*** Opening EXTRACTED MATERIAL ***

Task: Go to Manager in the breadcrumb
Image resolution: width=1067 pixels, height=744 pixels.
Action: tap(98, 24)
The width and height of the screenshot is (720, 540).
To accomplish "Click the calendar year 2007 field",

*** Closing EXTRACTED MATERIAL ***
*** Opening EXTRACTED MATERIAL ***

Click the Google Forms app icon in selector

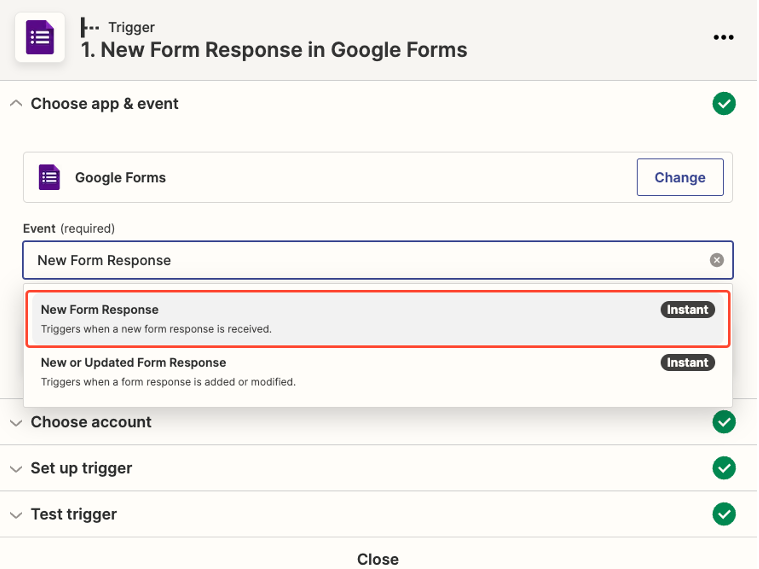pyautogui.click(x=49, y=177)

*** Closing EXTRACTED MATERIAL ***
*** Opening EXTRACTED MATERIAL ***

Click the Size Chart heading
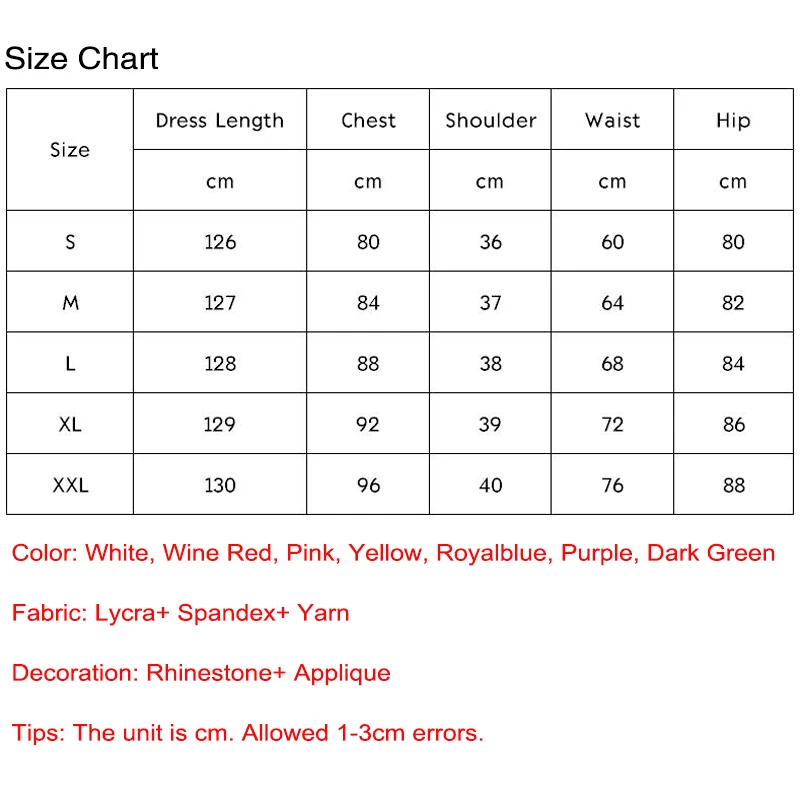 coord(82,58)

*** Closing EXTRACTED MATERIAL ***

WHAT YOU HAVE TO DO> In the listing above, find the line containing "The width and" and the line containing "the calendar year", then repeat those two lines and everything between them exactly.

SOLUTION FOR THIS TASK>
The width and height of the screenshot is (720, 540).
To accomplish "Click the calendar year 2007 field",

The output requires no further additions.